The key findings highlight that minimizing R_g,int and C_iss, while maximizing C_oss, leads to the optimal ZVS switch. Sanan’s transistor portfolio is distinguished by its exceptionally low R_g,int down to 0.9 Ω, and a carefully optimized input to-output capacitance ratio. This synergy enables ultra-fast channel closure and a gentle voltage rise, reducing the (V–I) overlap during turn-off and minimizing residual switching losses under ZVS conditions.

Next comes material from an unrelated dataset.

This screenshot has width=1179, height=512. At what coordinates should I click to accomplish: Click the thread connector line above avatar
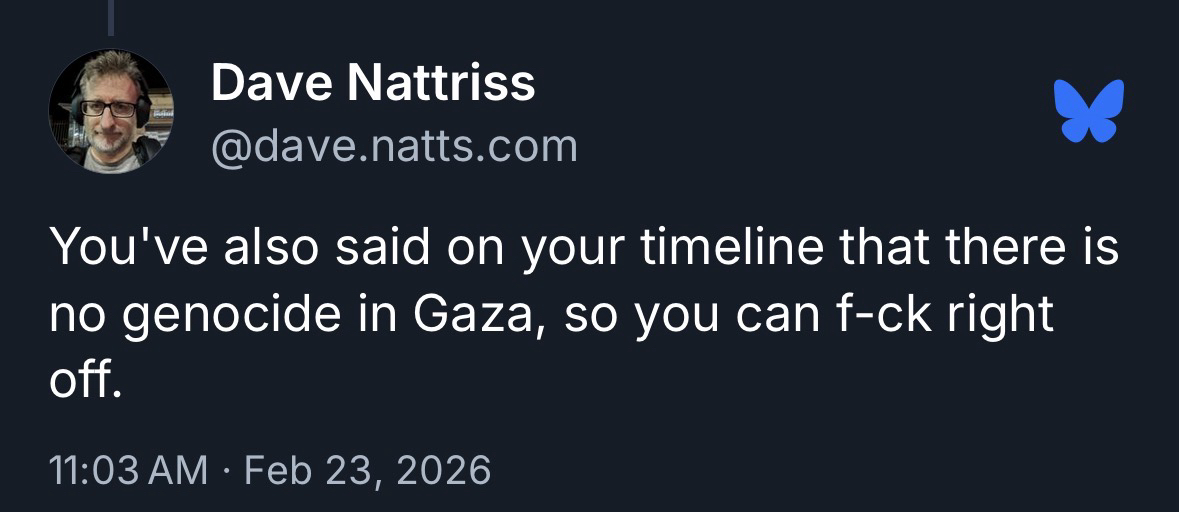click(111, 20)
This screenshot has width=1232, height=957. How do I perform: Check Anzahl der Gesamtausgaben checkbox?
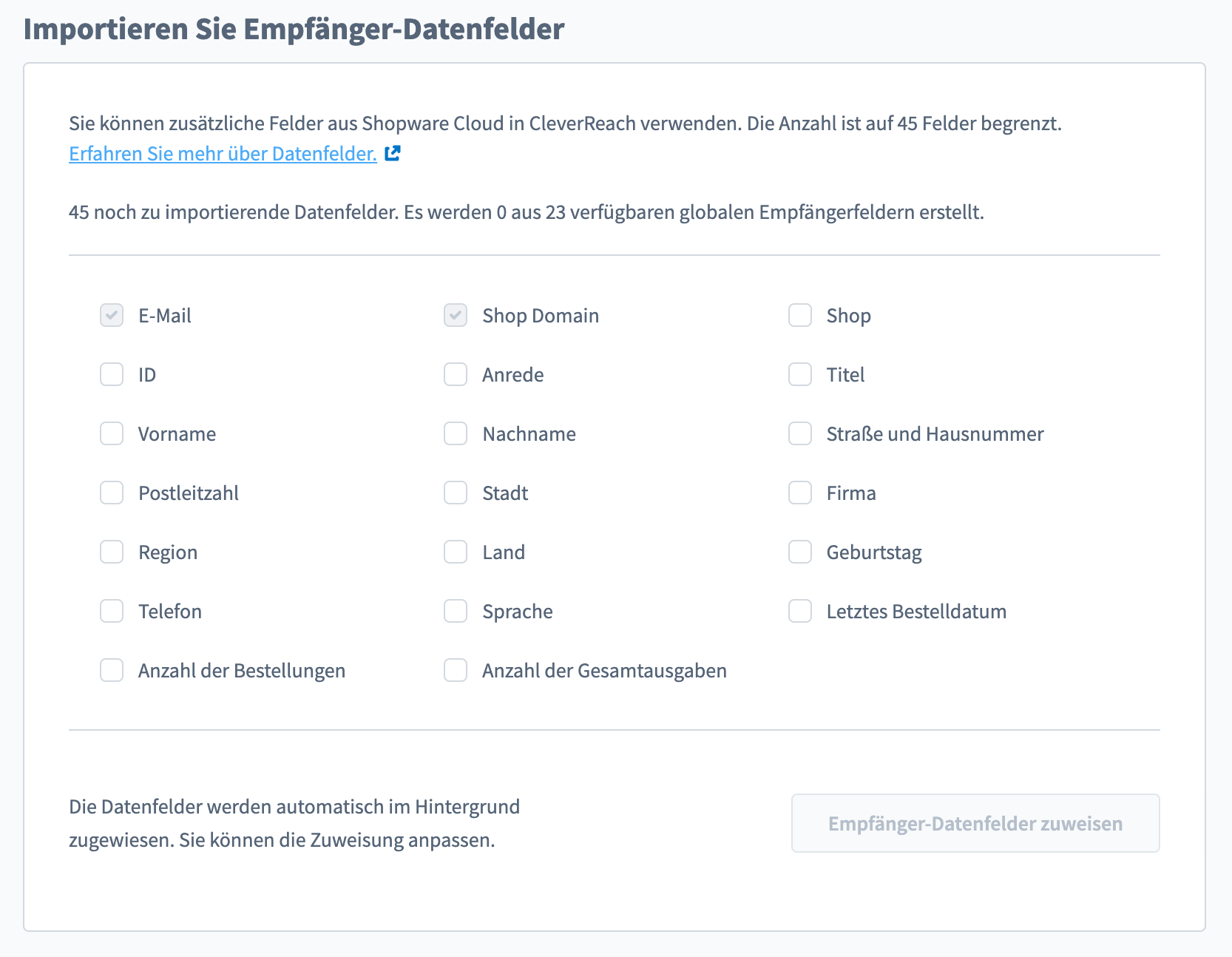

The full article was published in the proceedings of this year’s PCIM Conference [1].

References

[1] T. Lehmeier, Y. Zhou, M. März, and A.P. Pai, “Influence of SiC MOSFET Device Parameters on Zero-Voltage Switching Losses,” in Proc. PCIM Europe, Nuremberg, Germany, 2025, pp. 1928–1934.

[2] Sanan Semiconductor, “1200 V 16 mΩ SiC Power MOSFET: SMS1200016M datasheet,” Rev. 1.0.0, 2024.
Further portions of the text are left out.